Enregistrement d’une secousse isolée par stimulation bilatérale des nerfs phréniques et inhibition de la secousse

      Récemment, Bellemare et Bigland-Ritchie ont mis au point une méthode de détermination de la force et du degré d’activation du diaphragme par le système nerveux central indépendamment d’un effort musculaire volontaire. Ils utilisent la stimulation bilatérale des phréniques par des chocs électriques supramaximaux isolés et enregistrent les contractions produites au repos et au cours de cycles ventilatoires spontanés.

      Ils ont montré qu’en l’absence de fatigue, des sujets normaux sont capables de recruter et d’activer complètement toutes leurs unités motrices diaphragmatiques. Chez des sujets non entraînés cependant, l’activation maximale du diaphragme nécessite un entraînement considérable et chez un des sujets cela n’a pas pu être obtenu.

      Dans une étude ultérieure, les mêmes auteurs ont montré que des sujets normaux qui pouvaient lorsqu’ils étaient " frais " (non fatigués), réaliser une activation diaphragmatique maximale, ne le pouvaient plus après fatigue.


      La fatigue diaphragmatique, définie comme une perte de la capacité à générer une force maximale, dépend pour beaucoup d’une diminution de l’activité nerveuse centrale (fatigue centrale) telle qu’on peut l’apprécier par la secousse unique de pression transdiaphragmatique et par la diminution de l’activité EMG du diaphragme. (…)

      Cette étude a fourni la première description quantitative du partage de la perte de la force totale du diaphragme entre ses deux composantes centrale et périphérique.

      La fatigue centrale paraît être un facteur prédominant pour le diaphragme alors que cela ne semble pas aussi clair pour les autres muscles squelettiques. La composante périphérique représente environ 40 à 50 % du total au bout de 20 minutes de contractions fatigantes, le reste (50 à 60 %) étant dévolu à la fatigue centrale.

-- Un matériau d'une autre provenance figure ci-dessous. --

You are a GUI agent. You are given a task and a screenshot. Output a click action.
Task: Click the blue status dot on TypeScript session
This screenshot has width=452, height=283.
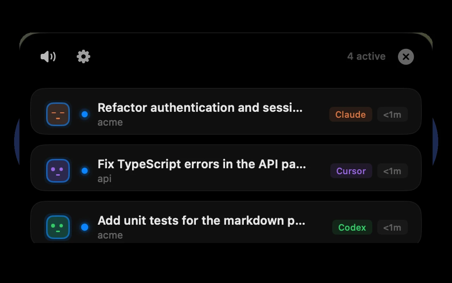click(x=85, y=171)
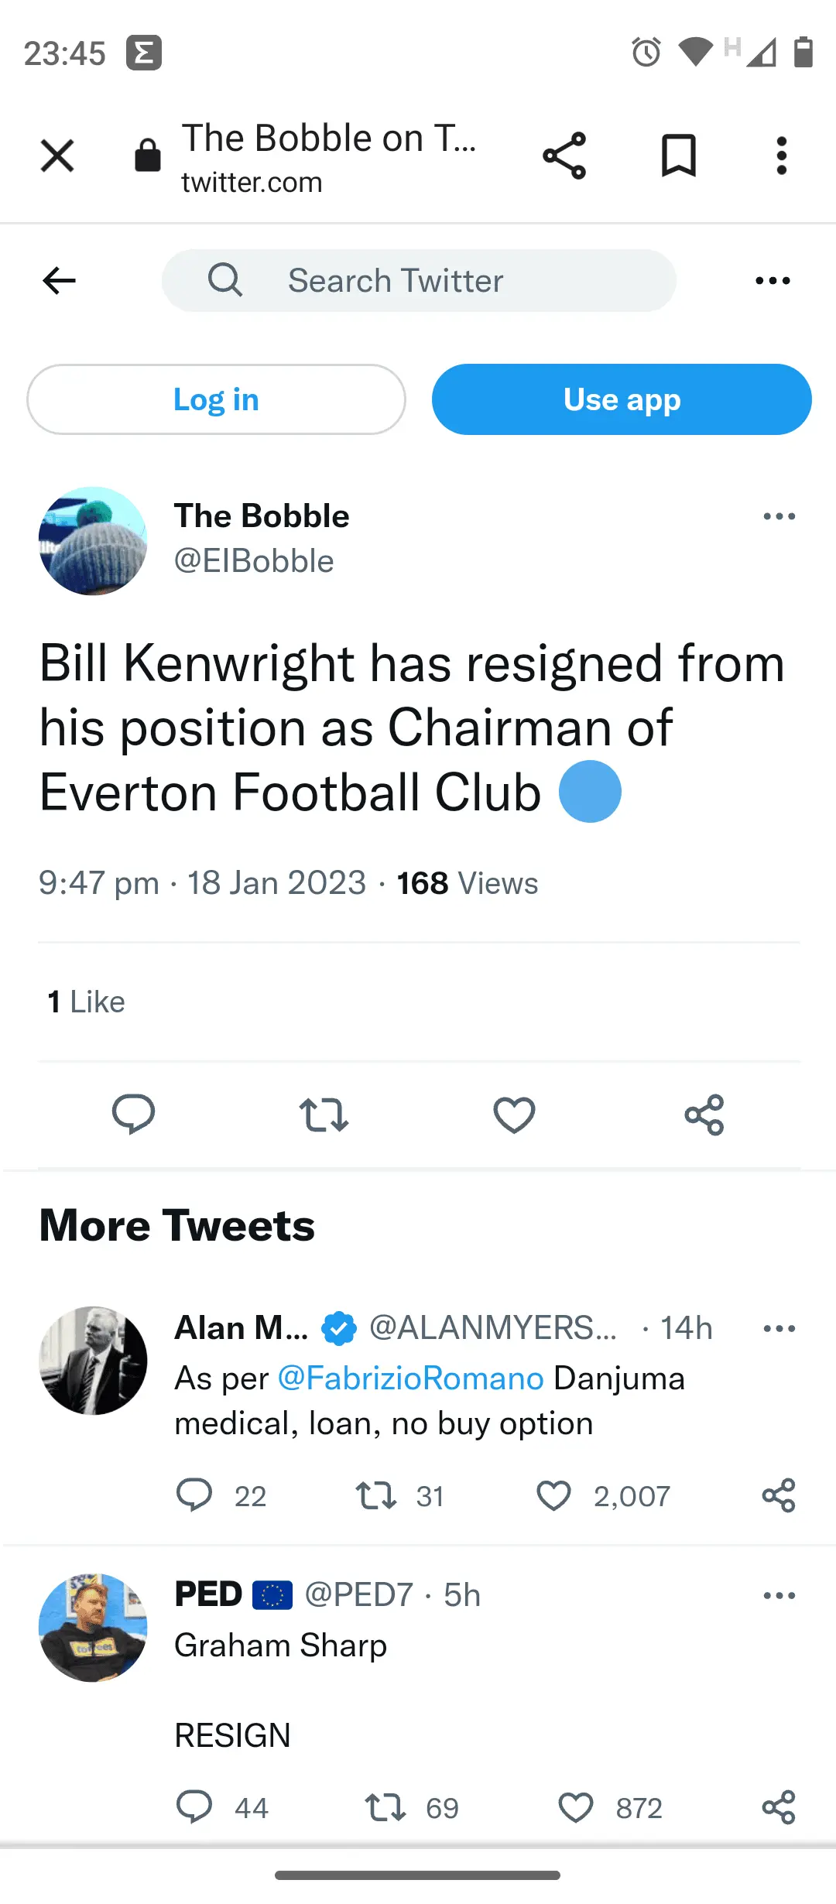Like PED's Graham Sharp RESIGN tweet
The image size is (836, 1904).
click(x=576, y=1808)
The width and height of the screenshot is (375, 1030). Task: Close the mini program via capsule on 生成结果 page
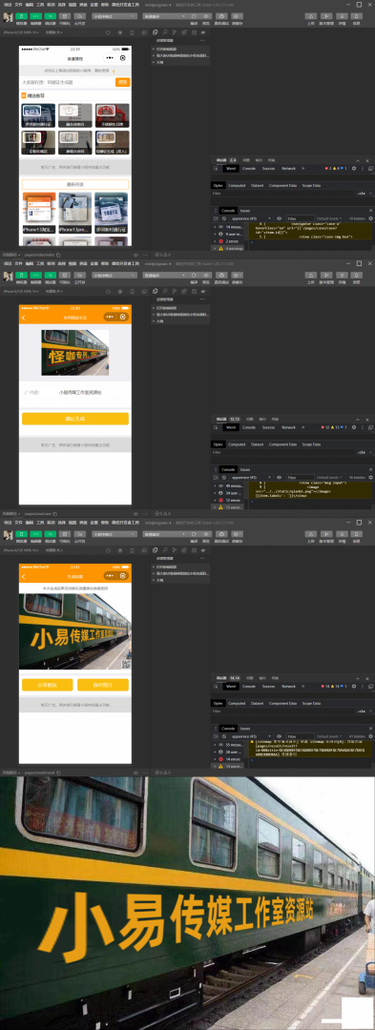122,576
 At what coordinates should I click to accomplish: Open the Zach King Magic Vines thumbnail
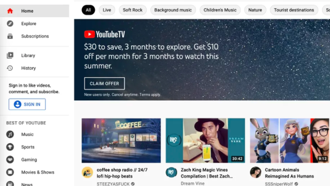[205, 141]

      De plus, les auteurs ont constaté que la part de la fatigue centrale augmente avec la durée de l’épreuve de fatigue alors que la composante périphérique survient très rapidement au début de la fatigue puis se stabilise ensuite.
      La cause de la fatigue centrale chez les sujets étudiés n’a pu être déterminée, mais quand la fatigue est produite par une charge résistive inspiratoire importante, la diminution progressive de l’excitation diaphragmatique s’accompagne d’une augmentation marquée du recrutement des muscles intercostaux et accessoires du cou (constatée par une activité EMG accrue), montrant que la décharge neuronale totale vers les muscles respiratoires augmente.

      On ne sait pas exactement le rôle joué par la fatigue centrale au cours de l’exercice normal ou de la défaillance respiratoire.

      Sa mise en jeu entraînerait le recrutement de muscles synergiques, ce qui tendrait à égaliser la distribution de la charge. Mais quand cette charge excède la capacité de l’ensemble de la musculature inspiratoire, on s’attend à ce que la fatigue centrale, comme la fatigue périphérique, aboutisse à une chute de la ventilation et à une rétention de CO2.

      Un avantage possible de la fatigue centrale par rapport à la fatigue périphérique dans cette situation serait d’assurer une protection du diaphragme contre un " surmenage ", permettant ainsi une récupération plus rapide. Une preuve d’une redistribution de la décharge nerveuse des centres respiratoires vers les différents muscles inspiratoires a été donnée plus haut.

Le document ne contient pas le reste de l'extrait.